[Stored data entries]
▬▬▬▬▬▬▬▬▬▬

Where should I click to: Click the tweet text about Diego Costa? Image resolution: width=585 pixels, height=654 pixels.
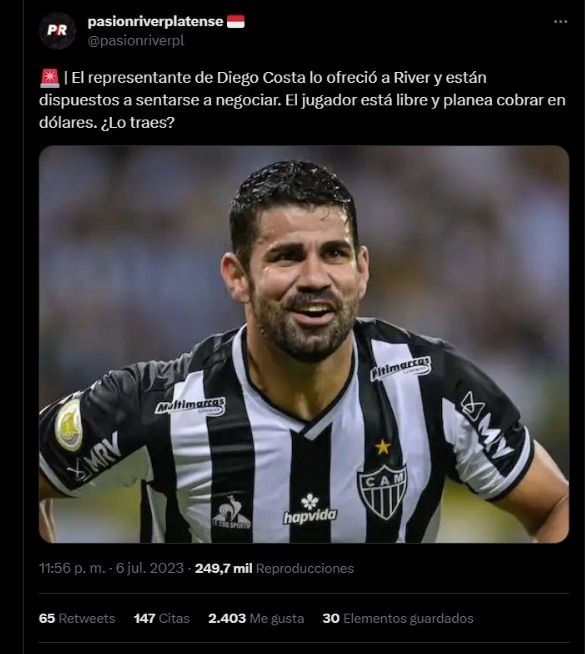(302, 100)
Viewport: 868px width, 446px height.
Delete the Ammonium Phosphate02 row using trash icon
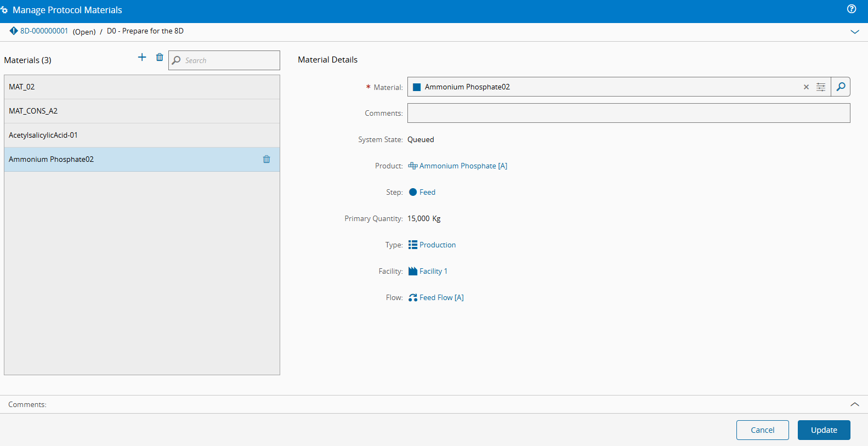(266, 159)

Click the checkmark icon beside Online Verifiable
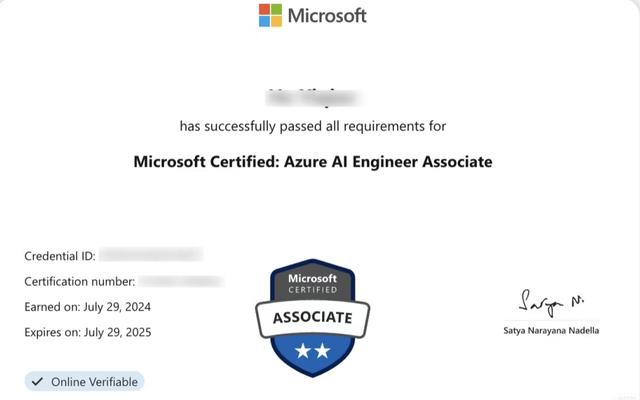click(38, 381)
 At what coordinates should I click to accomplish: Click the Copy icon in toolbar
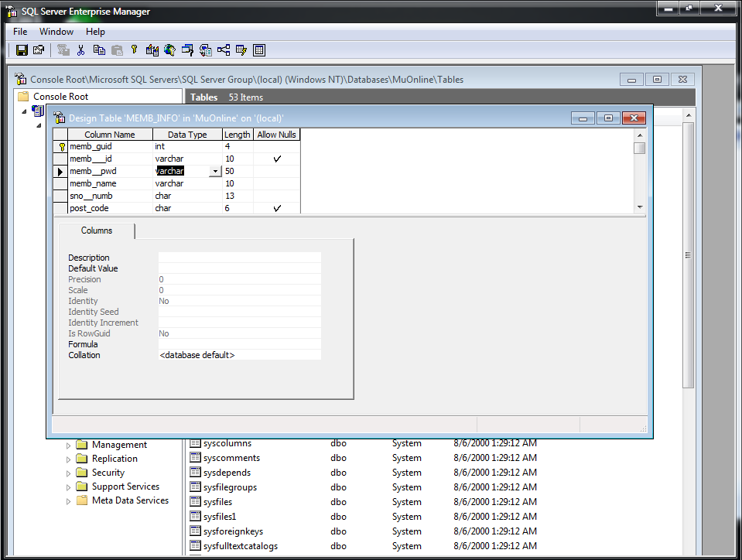click(99, 50)
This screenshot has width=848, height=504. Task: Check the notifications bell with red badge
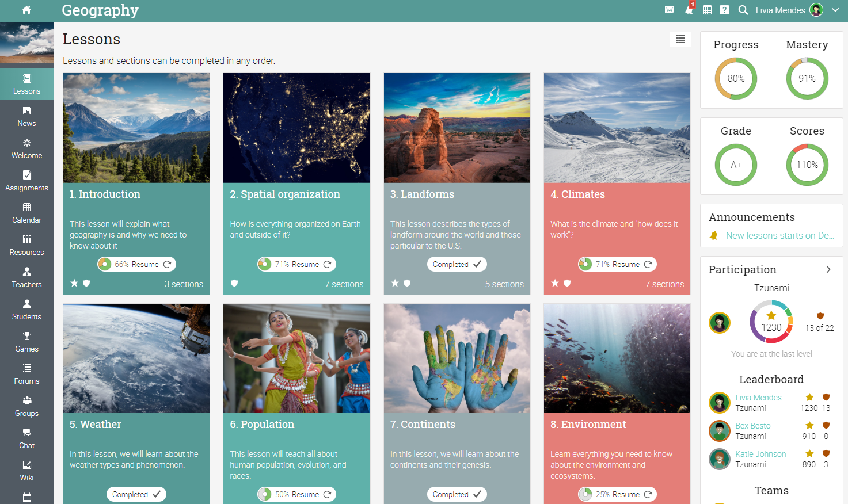click(x=689, y=10)

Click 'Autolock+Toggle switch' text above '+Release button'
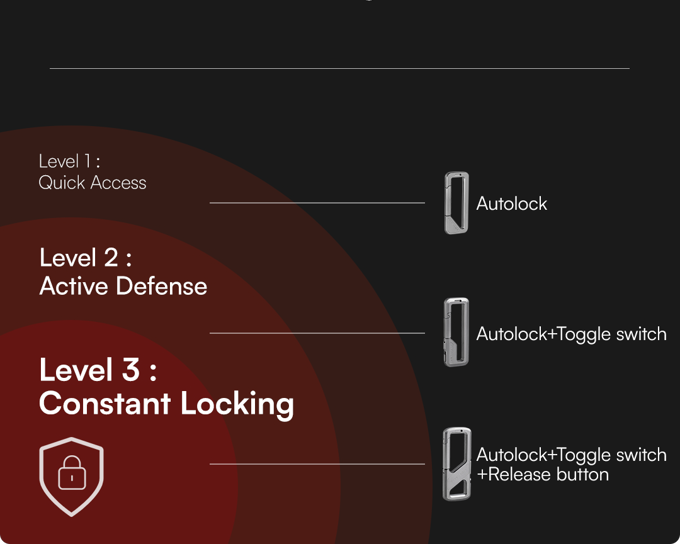(x=571, y=455)
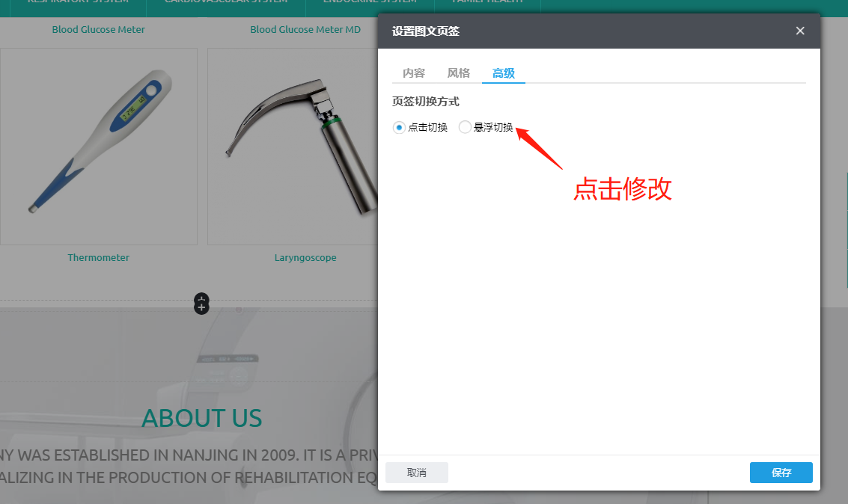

▬▬▬▬▬▬▬▬▬▬

**Assignment**. A faithful, complete copy of the entries is required, without the pictures.

**Result for this task**.
Where should I click to: Click the tweet text about Diego Costa? Image resolution: width=585 pixels, height=654 pixels.
(302, 100)
Viewport: 868px width, 446px height.
Delete the Ammonium Phosphate02 row using trash icon
(266, 159)

Click the checkmark icon beside Online Verifiable
click(38, 381)
 At what coordinates should I click to accomplish: Click the Copy icon in toolbar
click(99, 50)
This screenshot has width=848, height=504. Task: Check the notifications bell with red badge
click(x=689, y=10)

Click 'Autolock+Toggle switch' text above '+Release button'
(x=571, y=455)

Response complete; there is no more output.